Heterogeneidad e hibridación, vacío o urgencia de raíces y apetencia de universalismo. No es postcolonialidad lo que parece caracterizarnos; es una compleja inserción en la modernidad y en la postmodernidad, y es una estructura laberíntica de dependencia sobre la que no hay proyectos de superación. Esta estructura laberíntica de poder universal, transnacional, y bastante lejana de la apropiación y colonización de territorios: la dominación, hoy, presupone la intervención dominadora de la subjetividad (si hay una colonización es lo subjetivo) […] Toda afirmación de nuestra condición occidental se encuentra atravesada por un turbión de negatividades (p. 138).
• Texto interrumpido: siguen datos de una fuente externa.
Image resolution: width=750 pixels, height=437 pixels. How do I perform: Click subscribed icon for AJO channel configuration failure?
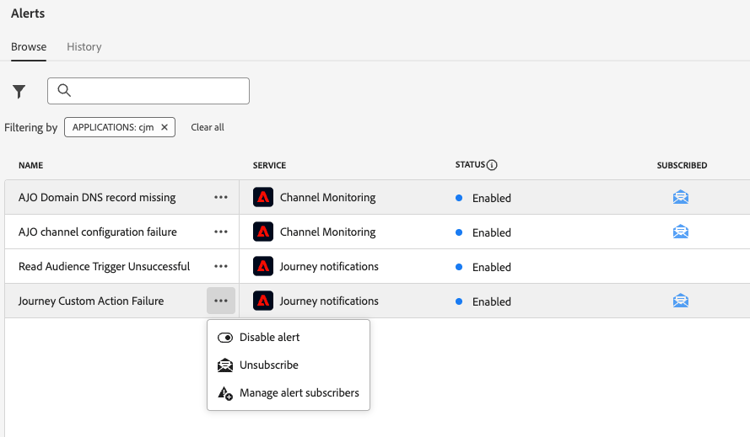click(x=680, y=232)
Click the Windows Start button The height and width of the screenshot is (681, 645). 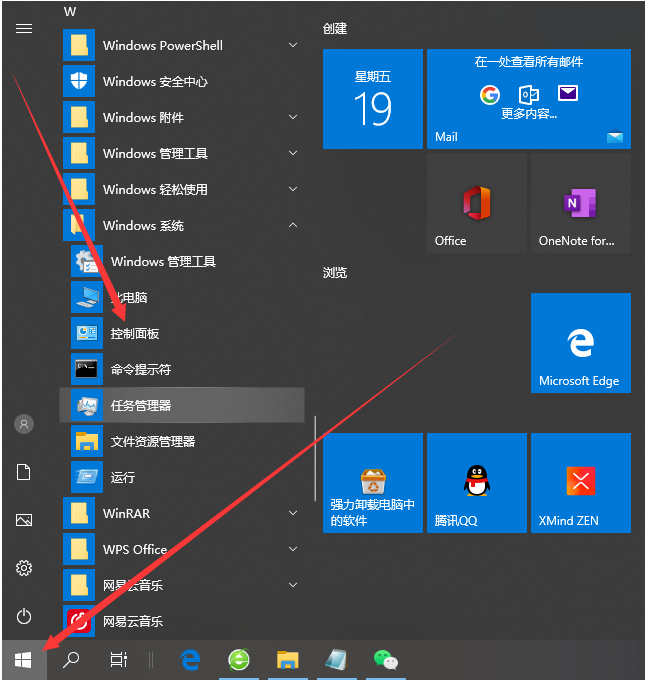(x=23, y=660)
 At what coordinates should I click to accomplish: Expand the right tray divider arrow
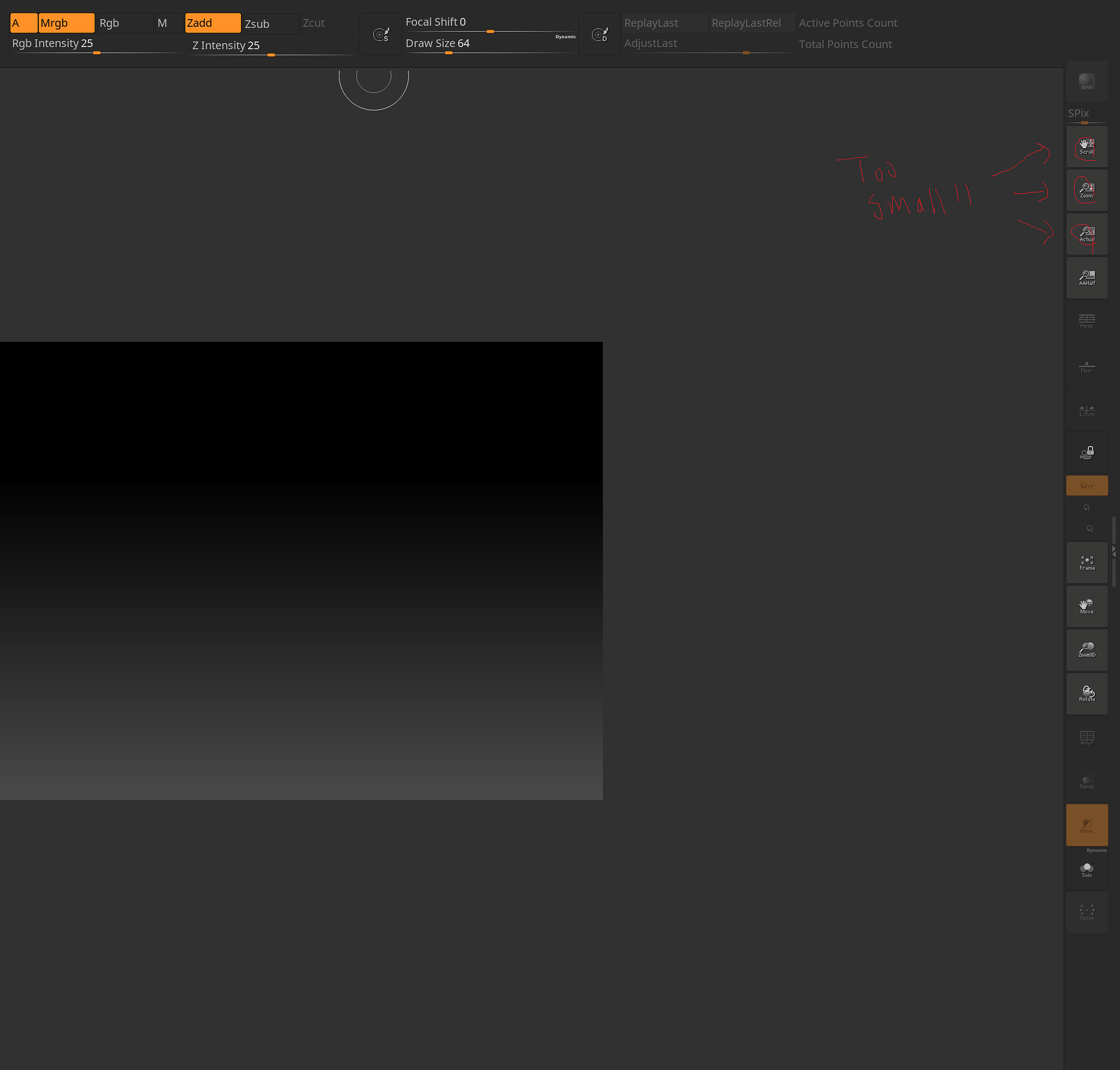click(x=1114, y=550)
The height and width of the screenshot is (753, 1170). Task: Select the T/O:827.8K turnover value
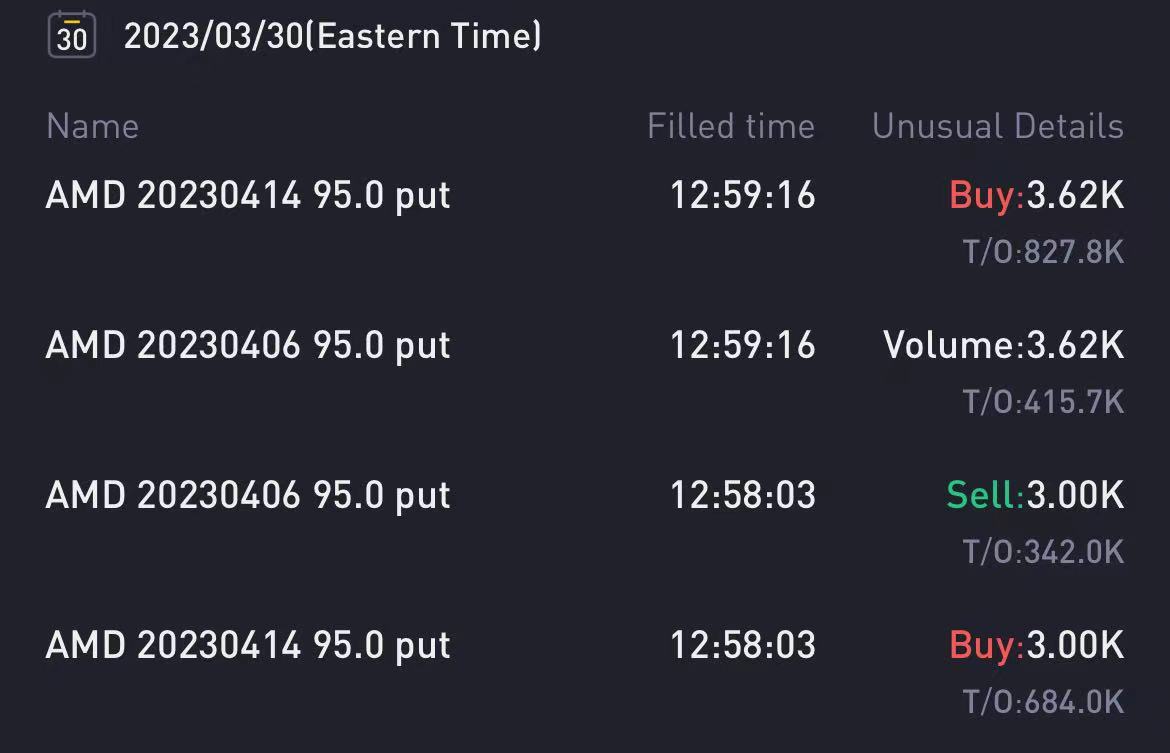[1043, 252]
Frente a esas discusiones teóricas sobre la clase de sociedad o realidad que vivimos, frente a la dominación de las subjetividades, ¿cómo cuestionar la visión más que todo espacialista de ciertos poetas del Caribe o de la crítica que encuentre esos elementos temáticos? De allí que sea pertinente lo que señala Collazos: “Si la historia de un individuo es, también, la historia de su sensibilidad, poco puede esperarse de la normalización hegemónica de un estilo. Los latinoamericanos somos todos”. Los resultados de esos cruces (lo universal y lo regional), como bien ha señalado Rama (1982), fueron Cien años de soledad y Pedro Páramo (p. 31), cruce de elementos de transculturación, hibridez, reapropiación estilística, cultural, regional.